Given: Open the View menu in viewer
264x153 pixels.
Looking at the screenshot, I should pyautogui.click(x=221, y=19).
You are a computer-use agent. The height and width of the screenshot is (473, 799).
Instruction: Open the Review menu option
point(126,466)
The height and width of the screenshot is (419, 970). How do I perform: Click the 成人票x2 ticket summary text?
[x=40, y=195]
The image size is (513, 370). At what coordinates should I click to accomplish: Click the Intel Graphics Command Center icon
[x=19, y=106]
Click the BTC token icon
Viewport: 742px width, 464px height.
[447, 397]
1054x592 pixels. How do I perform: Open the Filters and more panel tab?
__________________________________________________
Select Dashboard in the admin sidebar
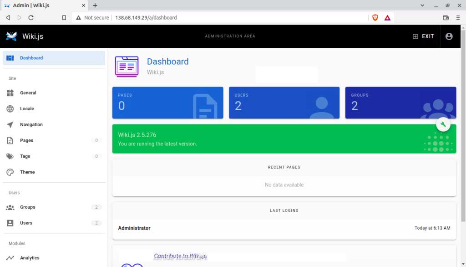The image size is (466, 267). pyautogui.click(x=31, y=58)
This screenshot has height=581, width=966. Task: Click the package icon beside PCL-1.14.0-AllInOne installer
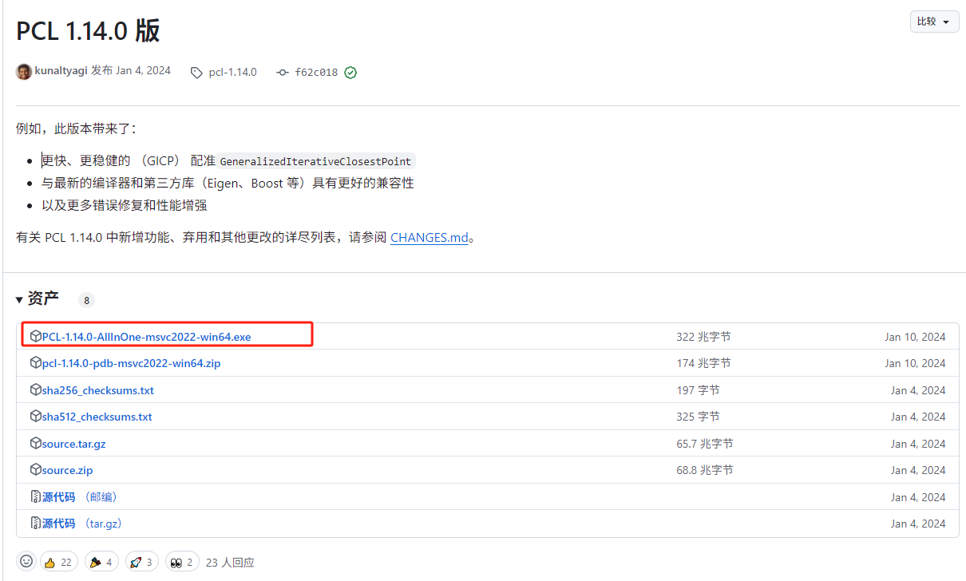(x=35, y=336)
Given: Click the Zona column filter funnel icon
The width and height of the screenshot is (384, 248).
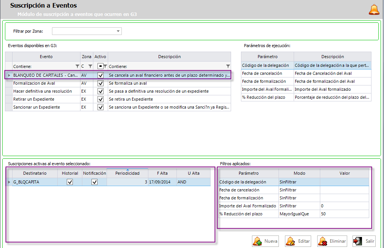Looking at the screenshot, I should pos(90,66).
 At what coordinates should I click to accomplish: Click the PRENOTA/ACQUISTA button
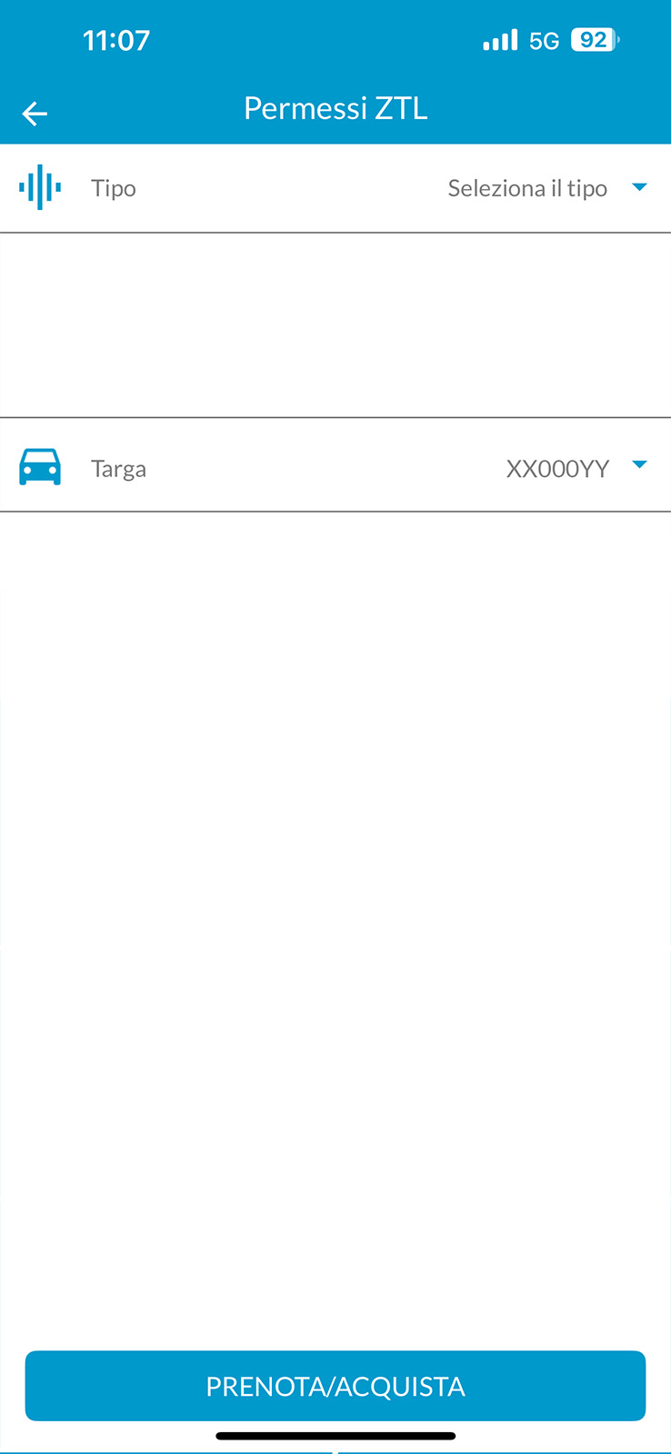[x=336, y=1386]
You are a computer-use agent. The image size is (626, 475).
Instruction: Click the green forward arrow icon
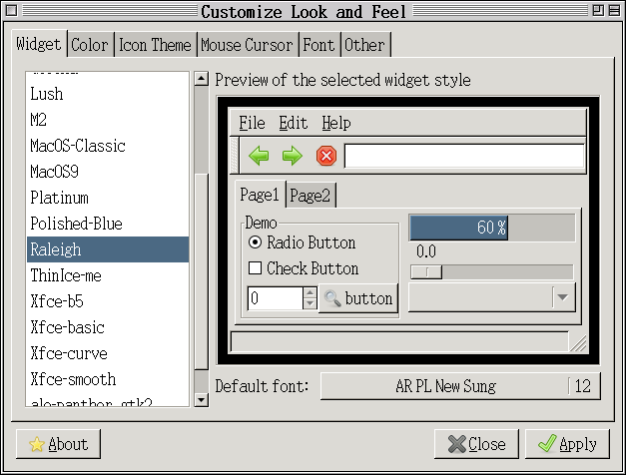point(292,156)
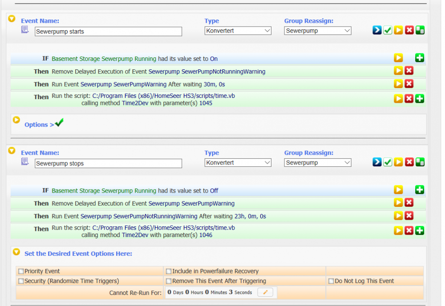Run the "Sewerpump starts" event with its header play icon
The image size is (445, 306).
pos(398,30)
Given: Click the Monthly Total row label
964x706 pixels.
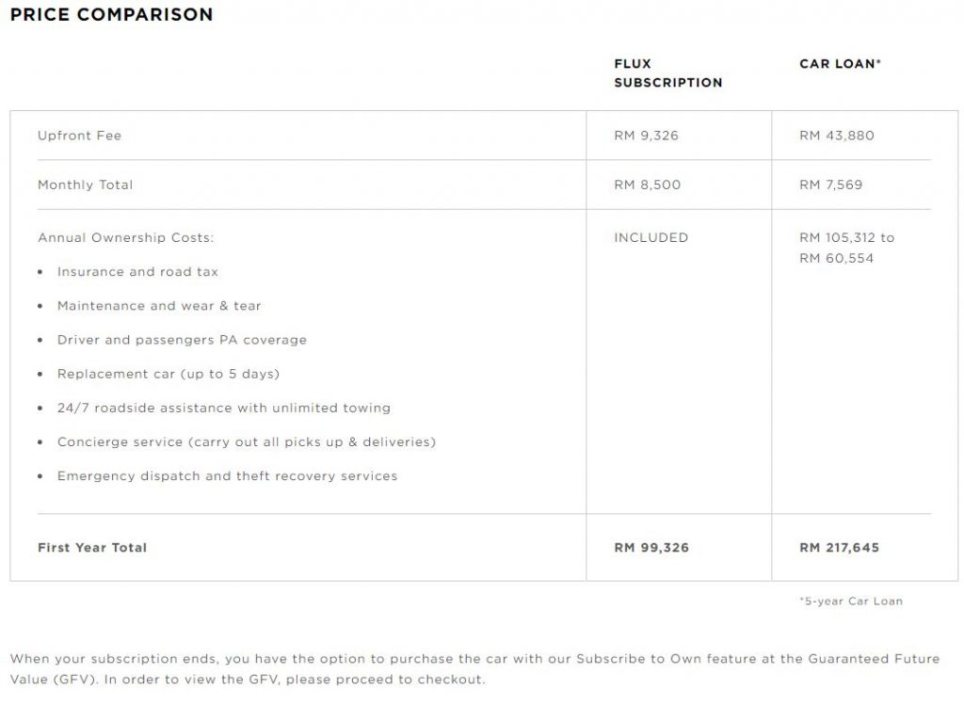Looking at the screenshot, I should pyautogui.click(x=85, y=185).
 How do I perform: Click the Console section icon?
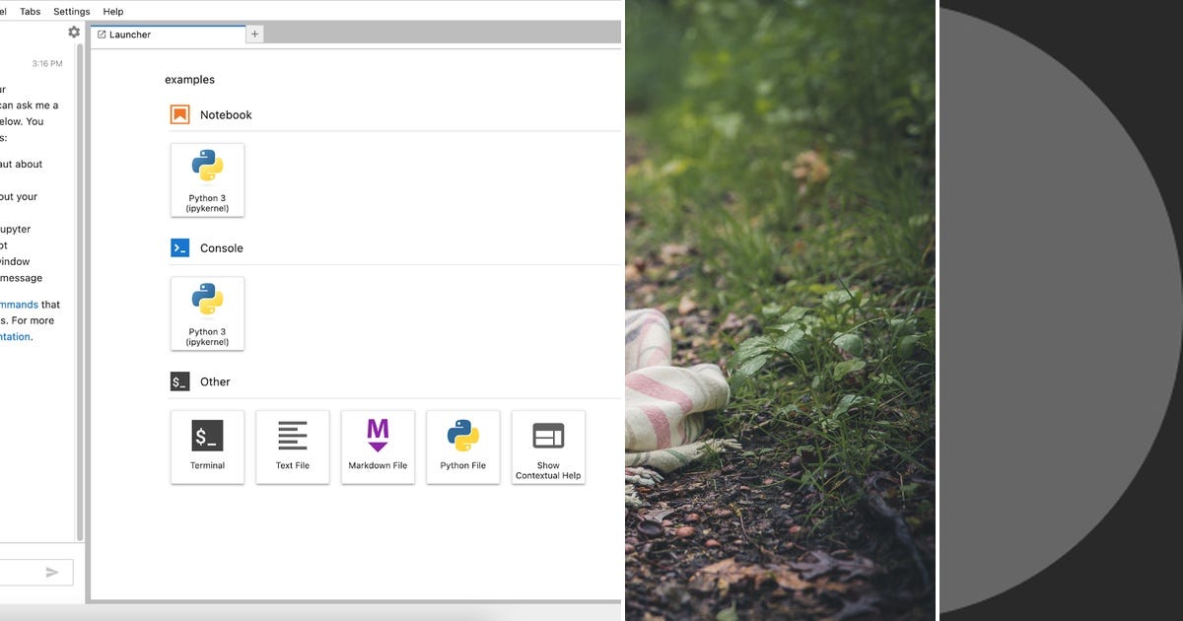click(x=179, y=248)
__________________________________________________
> _Task description_:
Filter the data for the string "computer" and copy every line that has it.

> _The completed task_:
You are a computer-use agent. The height and width of the screenshot is (473, 799).
You are a computer-use agent. The image size is (626, 475).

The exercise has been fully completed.